*About this exercise*
Below are the records to transcribe exactly; do not include any images.

--

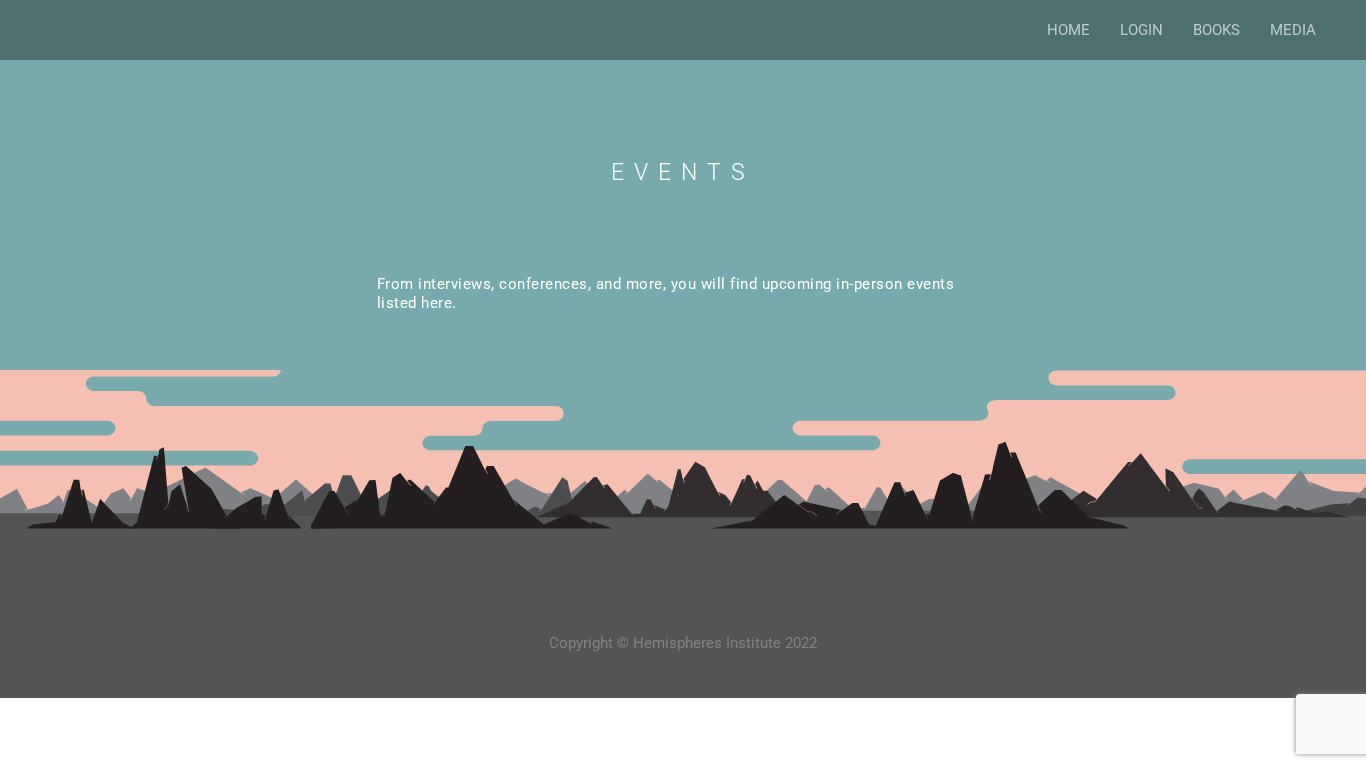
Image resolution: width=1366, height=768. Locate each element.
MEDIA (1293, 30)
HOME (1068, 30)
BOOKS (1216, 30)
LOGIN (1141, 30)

--

*Reply to the task*
Image resolution: width=1366, height=768. Locate each element.
MEDIA (1293, 30)
HOME (1068, 30)
BOOKS (1216, 30)
LOGIN (1141, 30)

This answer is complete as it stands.